— Stated task A —
Put the entries starting at the line containing "Screen dimensions: 1512x791" and ending at the line containing "I will pos(118,562)." into a JSON list of strings, one string per line, with blank lines omitted.

— Selected extract —

Monday, April 23, 2007
NOW!
How do kids learn to be so demanding so early in life? My 2 year old's favorite new word is "NOW!"
This last weekend we were on vacation with my parents, sister and her fiance'. During that period of time my daughter learned that everyone was always watching her and she could manipulate them to the utmost. "No, now, I want that, Give it to me, Want some and my personal favorite, Nnnnnnnnnnnnnnnno!, were her favorites for the entire vacation.
She had put this into practice to the point that on the way, my husband and I were talking in the front seat and I could hear her in the back repeating a phrase over and over. I knew what she was saying however we were in the middle of a coversation and she was calm so I thought that I would let her learn to wait her turn. Finally from the back seat we hear, "MY SHOES ON NOW!" at the top of her lungs. She only became more frustrated when we busted out laughing at her.
We have been home for 24 hours and are in the midst of re-programming her. The only problem is that her other set of Grandparents are coming to see us this weekend so it will start all over agian! LOL We are now going back to mommy and daddy's favorite phrases which are, please, thank you, excuse me and bless you.
Why is it that they always act like little hellions in front of people that you care about their opinion. At home she always uses her manners and for the most part is the little angel that I claim her to be! I can only hope that someday when she walks away that she will do us proud.

Raising A Striper dated- 4-27-07

Friday, April 27, 2007
I am rasing a stripper!

— Stated task B —
In the blog post about a two-year-old's favorite new word, why did the writer not respond at first when the daughter kept repeating a phrase from the back seat?

— Working data —
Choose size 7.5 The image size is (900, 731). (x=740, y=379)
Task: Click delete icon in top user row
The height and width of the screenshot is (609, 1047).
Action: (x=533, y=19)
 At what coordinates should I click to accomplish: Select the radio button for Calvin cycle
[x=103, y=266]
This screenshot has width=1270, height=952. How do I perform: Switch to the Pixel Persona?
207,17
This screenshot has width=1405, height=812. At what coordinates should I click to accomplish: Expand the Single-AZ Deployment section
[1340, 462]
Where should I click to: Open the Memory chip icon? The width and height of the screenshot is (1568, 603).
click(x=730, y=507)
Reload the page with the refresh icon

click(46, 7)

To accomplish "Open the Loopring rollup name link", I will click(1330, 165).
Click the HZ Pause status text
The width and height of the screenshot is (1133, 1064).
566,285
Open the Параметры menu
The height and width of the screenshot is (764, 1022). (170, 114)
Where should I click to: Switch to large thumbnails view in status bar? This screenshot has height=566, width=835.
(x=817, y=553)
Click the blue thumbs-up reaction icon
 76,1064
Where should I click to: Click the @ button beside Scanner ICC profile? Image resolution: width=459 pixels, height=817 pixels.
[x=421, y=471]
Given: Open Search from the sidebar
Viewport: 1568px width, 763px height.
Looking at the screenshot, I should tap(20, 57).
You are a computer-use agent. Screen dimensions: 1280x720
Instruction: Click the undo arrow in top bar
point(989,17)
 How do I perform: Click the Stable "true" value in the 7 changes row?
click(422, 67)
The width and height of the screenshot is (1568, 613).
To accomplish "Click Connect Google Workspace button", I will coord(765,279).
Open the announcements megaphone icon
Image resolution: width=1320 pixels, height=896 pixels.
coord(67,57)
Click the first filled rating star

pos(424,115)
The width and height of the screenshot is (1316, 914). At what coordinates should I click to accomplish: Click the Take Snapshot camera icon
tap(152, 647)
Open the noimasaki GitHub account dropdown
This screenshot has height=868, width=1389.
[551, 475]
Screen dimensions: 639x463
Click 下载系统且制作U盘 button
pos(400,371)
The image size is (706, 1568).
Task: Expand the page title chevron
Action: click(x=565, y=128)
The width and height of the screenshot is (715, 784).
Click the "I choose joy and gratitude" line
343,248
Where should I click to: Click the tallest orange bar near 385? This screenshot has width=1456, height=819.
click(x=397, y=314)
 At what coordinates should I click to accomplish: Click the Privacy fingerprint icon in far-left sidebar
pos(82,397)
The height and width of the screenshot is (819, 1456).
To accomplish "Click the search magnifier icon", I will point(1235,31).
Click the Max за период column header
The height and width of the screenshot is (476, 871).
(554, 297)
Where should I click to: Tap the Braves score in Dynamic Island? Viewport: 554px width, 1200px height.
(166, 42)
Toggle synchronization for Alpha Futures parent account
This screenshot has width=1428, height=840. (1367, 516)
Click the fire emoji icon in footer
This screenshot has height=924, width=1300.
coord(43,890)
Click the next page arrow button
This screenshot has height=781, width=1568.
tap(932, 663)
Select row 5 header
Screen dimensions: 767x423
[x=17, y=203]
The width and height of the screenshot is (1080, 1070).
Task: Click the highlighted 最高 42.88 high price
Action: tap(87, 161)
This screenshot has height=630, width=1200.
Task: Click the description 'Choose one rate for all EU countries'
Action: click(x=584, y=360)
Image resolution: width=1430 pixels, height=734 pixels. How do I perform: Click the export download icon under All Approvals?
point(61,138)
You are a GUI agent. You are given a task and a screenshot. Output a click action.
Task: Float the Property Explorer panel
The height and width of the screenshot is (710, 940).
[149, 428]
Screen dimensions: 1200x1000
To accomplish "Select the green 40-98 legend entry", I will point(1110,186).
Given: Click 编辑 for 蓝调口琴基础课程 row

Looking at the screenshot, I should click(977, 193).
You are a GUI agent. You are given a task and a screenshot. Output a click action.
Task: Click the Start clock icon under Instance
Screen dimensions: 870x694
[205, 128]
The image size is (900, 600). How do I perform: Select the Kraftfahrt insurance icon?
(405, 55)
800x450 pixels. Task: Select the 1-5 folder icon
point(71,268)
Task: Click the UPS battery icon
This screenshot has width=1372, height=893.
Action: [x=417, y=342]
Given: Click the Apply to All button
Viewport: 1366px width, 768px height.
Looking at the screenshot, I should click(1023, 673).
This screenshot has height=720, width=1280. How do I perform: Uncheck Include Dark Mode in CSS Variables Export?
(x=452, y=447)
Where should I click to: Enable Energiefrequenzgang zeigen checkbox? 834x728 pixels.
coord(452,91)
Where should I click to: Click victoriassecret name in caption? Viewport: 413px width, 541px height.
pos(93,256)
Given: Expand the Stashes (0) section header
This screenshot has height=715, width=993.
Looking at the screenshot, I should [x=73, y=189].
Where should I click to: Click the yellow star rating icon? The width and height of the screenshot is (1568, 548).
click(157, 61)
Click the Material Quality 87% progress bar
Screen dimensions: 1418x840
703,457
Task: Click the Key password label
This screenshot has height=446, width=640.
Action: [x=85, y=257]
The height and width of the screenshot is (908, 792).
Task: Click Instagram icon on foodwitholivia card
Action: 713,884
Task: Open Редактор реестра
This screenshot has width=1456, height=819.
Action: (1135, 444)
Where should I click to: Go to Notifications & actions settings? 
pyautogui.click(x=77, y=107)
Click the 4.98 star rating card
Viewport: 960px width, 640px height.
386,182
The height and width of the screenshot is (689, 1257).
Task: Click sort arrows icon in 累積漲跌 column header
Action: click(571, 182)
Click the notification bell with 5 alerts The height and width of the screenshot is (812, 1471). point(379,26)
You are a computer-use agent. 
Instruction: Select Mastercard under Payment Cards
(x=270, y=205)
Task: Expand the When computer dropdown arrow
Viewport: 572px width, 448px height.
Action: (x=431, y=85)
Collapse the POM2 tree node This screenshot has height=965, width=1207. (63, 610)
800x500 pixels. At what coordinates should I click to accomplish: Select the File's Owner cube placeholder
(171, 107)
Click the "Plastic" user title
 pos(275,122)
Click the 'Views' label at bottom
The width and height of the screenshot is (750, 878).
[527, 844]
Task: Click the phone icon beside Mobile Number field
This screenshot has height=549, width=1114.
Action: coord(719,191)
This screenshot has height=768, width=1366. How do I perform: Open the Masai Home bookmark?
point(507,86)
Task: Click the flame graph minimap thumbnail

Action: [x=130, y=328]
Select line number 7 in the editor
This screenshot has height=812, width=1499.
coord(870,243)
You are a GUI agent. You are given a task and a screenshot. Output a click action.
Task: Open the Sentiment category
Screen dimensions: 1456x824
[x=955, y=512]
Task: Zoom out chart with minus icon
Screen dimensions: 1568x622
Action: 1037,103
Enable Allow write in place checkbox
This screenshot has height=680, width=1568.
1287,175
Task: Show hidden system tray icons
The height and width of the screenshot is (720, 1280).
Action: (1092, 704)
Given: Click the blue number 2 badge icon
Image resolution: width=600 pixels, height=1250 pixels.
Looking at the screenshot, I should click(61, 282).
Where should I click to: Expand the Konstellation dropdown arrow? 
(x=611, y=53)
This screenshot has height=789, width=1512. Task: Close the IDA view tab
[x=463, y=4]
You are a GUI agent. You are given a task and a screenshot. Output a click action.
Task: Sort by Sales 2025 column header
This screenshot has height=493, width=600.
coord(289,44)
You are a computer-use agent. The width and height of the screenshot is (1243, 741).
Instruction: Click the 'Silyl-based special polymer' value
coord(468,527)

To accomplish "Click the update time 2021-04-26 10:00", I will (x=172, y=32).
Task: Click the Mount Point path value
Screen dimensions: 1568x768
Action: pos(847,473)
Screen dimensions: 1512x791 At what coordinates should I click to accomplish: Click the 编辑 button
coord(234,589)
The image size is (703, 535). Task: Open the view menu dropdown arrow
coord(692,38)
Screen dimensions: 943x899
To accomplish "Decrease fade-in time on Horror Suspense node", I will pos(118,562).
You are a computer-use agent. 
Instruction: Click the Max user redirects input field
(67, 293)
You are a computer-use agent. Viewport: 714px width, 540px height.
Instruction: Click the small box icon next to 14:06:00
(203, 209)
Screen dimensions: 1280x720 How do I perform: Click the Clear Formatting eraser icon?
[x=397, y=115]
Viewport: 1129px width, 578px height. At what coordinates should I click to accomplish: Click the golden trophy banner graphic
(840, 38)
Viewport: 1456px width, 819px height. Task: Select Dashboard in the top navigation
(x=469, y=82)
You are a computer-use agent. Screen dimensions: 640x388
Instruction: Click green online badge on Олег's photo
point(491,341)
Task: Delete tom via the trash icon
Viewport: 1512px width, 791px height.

— Output A —
[
  "Screen dimensions: 1512x791 At what coordinates should I click to accomplish: Click the 编辑 button",
  "coord(234,589)",
  "The image size is (703, 535). Task: Open the view menu dropdown arrow",
  "coord(692,38)",
  "Screen dimensions: 943x899",
  "To accomplish \"Decrease fade-in time on Horror Suspense node\", I will pos(118,562)."
]

— Output B —
The writer knew what she was saying, but the parents were in the middle of a conversation and she was calm. So the writer decided to let her learn to wait her turn.